Text excerpt
★ ★ ★ ★ ★

For those not familiar with the Gulf coast area, there are weeks where it will rain EVERY day... at least a little... and then still curse you with high humidity. Your high carbon tools will actually get a fine coat of rust in a few hours there.
An open truck tool box (helpers), or the tools strung out on the job when you get a quick shower made our tools rust like hell.
We started to wrap up our tools in towels we swiped from the hotels we stayed in that were well sprayed with WD 40. In those towels, they could be rained on and not rust. So we started putting any tools we weren't using in the towels, giving them a quick spritz, and putting them in the tool box.
Then we started to spray the open boxes of nails, and that killed the rust problem on those as well.

★ ★ ★ ★ ★

Item position entries
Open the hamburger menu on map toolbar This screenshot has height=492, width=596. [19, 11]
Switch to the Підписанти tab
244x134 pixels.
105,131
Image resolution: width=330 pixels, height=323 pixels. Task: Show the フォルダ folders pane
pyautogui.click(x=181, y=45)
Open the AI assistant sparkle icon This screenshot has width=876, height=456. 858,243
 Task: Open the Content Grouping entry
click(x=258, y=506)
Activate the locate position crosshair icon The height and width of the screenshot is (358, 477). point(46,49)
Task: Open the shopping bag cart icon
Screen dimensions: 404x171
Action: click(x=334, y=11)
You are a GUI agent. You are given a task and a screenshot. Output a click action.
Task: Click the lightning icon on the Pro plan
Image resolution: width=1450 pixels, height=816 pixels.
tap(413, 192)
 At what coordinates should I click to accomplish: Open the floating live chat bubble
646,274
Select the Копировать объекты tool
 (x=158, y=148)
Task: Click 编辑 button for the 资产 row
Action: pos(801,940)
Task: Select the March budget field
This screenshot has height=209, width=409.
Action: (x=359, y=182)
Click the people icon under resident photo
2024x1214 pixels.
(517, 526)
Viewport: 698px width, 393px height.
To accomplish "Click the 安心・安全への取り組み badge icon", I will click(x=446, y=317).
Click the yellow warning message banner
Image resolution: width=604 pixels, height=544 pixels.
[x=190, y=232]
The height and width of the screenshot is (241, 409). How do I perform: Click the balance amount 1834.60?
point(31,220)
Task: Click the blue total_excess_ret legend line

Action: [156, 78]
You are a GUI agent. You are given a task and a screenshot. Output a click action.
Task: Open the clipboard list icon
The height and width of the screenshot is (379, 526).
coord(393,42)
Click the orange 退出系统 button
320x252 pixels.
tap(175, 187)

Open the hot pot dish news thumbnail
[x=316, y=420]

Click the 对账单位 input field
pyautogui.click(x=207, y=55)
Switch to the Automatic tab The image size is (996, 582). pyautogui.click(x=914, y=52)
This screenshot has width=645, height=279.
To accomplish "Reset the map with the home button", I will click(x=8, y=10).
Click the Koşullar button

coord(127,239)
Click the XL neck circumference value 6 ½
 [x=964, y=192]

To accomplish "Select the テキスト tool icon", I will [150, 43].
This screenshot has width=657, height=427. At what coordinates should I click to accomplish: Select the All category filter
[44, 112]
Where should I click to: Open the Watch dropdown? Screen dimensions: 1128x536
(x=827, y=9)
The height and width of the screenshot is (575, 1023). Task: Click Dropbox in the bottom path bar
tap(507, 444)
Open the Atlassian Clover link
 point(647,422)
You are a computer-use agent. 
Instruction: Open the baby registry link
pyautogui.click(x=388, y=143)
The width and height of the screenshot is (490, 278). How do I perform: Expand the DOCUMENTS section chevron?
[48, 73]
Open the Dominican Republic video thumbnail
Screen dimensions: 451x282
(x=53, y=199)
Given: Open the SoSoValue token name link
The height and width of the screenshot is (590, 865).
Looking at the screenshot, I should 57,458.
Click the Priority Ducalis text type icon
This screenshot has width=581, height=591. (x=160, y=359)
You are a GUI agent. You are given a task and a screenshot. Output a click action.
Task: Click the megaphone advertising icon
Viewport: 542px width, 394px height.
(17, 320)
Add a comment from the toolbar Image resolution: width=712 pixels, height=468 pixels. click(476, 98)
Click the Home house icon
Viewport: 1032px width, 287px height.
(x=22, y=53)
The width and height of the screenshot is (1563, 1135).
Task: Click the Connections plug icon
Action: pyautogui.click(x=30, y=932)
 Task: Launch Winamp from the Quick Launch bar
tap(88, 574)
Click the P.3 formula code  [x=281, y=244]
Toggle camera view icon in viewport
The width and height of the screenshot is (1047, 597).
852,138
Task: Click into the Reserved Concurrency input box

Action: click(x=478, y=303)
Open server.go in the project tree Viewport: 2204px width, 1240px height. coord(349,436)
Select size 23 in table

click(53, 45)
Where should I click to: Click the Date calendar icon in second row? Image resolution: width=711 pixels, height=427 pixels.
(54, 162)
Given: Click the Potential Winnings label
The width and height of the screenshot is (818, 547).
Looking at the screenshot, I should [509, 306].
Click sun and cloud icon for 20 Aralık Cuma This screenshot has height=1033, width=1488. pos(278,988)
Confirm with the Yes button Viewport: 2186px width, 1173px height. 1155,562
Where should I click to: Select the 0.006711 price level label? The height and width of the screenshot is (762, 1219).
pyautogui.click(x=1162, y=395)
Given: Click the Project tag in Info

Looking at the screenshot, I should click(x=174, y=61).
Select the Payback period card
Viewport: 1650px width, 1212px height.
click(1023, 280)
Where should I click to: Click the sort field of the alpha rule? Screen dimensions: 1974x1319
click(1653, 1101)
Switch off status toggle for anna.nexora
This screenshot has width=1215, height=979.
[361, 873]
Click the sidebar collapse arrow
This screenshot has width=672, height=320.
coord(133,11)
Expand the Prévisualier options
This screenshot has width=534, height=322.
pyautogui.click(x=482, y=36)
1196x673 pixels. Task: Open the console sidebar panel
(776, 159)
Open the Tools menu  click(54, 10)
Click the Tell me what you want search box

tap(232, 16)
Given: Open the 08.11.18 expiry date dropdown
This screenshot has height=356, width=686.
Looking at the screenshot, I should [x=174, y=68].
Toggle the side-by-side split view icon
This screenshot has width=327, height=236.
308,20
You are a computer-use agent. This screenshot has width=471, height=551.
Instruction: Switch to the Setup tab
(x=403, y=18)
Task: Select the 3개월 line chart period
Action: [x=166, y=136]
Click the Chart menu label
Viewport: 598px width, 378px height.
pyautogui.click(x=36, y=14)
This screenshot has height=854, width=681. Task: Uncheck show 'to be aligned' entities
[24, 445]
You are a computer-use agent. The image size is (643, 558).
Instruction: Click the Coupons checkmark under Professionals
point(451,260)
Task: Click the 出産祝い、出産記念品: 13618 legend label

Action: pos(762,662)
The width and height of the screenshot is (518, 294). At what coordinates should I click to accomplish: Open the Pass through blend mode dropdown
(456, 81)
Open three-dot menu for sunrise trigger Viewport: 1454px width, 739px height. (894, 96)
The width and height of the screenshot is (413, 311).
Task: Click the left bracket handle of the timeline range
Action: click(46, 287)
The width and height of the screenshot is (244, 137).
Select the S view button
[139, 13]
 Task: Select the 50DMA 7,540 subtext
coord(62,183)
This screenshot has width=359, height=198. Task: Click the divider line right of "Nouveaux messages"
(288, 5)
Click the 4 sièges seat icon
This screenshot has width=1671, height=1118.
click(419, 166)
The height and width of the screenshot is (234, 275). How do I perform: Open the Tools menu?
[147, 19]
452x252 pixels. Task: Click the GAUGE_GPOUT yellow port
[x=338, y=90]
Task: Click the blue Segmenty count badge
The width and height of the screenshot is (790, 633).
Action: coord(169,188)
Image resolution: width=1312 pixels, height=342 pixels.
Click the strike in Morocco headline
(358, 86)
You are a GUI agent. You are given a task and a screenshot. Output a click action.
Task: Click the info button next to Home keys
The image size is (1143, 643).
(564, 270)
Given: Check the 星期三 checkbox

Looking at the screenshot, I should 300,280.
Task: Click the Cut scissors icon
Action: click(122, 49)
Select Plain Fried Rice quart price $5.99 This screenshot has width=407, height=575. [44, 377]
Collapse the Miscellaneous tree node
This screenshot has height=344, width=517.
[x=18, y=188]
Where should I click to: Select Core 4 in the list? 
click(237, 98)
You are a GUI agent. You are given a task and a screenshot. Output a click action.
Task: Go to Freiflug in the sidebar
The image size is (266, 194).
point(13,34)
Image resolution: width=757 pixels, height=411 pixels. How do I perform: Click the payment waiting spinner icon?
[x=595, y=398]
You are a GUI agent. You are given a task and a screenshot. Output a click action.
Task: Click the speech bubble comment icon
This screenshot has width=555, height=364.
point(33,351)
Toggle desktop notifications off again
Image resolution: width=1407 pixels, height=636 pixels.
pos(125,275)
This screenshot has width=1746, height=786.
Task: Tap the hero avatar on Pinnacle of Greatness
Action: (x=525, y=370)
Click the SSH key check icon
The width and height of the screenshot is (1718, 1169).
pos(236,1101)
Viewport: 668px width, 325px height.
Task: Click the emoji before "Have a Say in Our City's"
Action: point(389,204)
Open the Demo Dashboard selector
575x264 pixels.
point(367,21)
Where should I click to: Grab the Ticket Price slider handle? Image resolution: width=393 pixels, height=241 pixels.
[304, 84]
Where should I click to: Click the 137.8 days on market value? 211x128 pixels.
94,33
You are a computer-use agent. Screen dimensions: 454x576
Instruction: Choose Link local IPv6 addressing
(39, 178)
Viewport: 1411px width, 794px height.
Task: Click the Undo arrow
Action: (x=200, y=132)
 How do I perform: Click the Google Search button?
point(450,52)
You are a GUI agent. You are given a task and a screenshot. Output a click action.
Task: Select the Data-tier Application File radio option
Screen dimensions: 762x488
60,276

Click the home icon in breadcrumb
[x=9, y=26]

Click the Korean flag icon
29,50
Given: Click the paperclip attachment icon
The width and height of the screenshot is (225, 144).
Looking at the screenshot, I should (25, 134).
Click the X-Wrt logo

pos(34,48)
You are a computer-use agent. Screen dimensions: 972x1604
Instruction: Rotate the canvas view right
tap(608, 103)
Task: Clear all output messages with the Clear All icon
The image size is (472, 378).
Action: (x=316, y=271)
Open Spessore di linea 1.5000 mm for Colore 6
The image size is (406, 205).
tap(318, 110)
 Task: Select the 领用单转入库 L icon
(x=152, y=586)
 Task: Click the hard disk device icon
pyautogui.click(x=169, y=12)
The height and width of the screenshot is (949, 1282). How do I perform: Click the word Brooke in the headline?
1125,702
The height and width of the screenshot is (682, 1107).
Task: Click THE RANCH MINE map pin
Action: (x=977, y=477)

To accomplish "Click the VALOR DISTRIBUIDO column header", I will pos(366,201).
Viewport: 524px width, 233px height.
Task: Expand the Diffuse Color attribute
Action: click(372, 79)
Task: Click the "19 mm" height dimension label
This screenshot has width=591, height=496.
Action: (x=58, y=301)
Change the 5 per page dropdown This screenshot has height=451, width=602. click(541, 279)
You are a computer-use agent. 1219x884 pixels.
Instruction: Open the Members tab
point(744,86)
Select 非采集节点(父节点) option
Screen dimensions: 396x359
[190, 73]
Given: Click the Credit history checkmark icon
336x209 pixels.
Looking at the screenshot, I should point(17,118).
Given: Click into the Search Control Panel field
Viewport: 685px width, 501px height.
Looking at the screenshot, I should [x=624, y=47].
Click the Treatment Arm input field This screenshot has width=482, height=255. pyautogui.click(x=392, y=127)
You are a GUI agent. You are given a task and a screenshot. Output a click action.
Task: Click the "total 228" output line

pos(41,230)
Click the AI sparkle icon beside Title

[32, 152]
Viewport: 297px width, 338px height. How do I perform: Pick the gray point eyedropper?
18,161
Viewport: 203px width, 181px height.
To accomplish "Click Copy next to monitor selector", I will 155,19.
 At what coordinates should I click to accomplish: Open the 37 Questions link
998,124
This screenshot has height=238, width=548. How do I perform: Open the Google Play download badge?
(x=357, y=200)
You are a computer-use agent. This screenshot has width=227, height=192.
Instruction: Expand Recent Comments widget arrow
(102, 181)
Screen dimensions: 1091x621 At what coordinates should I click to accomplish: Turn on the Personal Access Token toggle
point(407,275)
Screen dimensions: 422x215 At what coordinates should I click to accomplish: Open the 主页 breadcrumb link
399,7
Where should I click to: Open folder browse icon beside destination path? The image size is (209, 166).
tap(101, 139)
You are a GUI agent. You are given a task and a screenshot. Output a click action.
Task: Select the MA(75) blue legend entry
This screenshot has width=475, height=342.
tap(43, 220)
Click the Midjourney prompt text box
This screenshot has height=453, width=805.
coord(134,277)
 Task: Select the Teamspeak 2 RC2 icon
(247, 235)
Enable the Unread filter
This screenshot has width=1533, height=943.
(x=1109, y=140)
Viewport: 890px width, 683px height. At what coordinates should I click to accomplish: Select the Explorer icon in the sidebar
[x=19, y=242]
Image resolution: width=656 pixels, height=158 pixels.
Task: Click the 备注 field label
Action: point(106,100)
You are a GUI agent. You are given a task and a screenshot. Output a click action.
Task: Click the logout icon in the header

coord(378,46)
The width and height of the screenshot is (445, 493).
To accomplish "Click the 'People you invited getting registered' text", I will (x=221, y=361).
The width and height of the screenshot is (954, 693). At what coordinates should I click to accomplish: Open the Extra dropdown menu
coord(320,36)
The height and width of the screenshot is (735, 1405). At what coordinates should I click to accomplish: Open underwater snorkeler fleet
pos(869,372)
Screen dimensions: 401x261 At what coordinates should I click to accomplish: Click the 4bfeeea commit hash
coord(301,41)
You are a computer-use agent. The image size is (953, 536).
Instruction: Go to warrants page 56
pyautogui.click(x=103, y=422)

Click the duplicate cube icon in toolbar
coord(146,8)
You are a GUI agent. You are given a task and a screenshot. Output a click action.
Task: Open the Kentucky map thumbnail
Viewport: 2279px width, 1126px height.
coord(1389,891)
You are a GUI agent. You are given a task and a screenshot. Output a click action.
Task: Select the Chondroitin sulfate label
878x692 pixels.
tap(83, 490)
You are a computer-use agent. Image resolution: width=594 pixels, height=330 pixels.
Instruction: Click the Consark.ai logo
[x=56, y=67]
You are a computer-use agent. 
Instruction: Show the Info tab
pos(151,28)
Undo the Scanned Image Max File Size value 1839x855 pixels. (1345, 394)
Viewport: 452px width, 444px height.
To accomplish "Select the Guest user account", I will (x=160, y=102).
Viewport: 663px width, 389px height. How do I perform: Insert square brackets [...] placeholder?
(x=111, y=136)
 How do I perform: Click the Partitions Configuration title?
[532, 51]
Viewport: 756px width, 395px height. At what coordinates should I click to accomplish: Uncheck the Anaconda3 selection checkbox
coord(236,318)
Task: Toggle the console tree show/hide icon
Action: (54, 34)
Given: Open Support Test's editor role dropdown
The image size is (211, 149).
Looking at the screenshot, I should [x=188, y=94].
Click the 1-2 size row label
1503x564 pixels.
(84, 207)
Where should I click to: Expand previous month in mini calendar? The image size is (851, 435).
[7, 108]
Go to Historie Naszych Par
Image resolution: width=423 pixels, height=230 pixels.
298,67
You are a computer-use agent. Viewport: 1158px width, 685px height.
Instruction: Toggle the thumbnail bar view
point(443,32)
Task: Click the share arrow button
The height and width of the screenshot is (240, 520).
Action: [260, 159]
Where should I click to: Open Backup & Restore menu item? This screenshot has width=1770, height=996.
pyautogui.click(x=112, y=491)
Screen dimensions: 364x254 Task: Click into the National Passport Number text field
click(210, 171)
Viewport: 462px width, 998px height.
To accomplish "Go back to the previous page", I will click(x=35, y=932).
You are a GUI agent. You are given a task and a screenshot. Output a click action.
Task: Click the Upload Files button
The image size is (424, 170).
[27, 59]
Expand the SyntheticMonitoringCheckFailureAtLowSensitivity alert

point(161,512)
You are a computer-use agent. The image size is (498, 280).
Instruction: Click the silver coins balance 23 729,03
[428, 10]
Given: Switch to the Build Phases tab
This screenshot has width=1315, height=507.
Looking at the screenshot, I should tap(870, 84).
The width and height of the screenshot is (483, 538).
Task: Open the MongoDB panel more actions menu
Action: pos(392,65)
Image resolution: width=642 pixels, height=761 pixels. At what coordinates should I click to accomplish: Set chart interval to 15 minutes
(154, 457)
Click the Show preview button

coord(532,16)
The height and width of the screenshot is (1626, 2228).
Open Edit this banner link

★ ★ ★ ★ ★

Objectives
(1) Repeat the passage on keeping tools from rusting word for word, from "We started to wrap" to "those as well.".
(2) Carry on the account of keeping tools from rusting on the Gulf coast, starting right after its final sentence.

Exercise responses
(1)
We started to wrap up our tools in towels we swiped from the hotels we stayed in that were well sprayed with WD 40. In those towels, they could be rained on and not rust. So we started putting any tools we weren't using in the towels, giving them a quick spritz, and putting them in the tool box.
Then we started to spray the open boxes of nails, and that killed the rust problem on those as well.

(2)
FWIW, I had a bunch of hand tools (chisels, squares, dull drill bits that I have intended to sharpen for several years, etc.) that were older, less sturdy, and not "favorites" of mine that I put in a large truck tool box that I pulled off an old work truck. I did the same wrap, and just opened the box and sprayed the towels every six months or so and never had a spot of rust. They stayed in there for about 4 years until I sold the box and most of the stuff in it. Others have done this as well with great success. It seems the key to though, it to make sure you put the items and towels/rags in a container that is pretty well sealed to keep the WD40 from flashing off.
Our average humidity is not so far off Houston as you might think. Our average morning humidity is 83%.
Just a low tech answer. I have no experience with those emitter gizmos. As always, YMMV.
Hope you don't have the tools put up long.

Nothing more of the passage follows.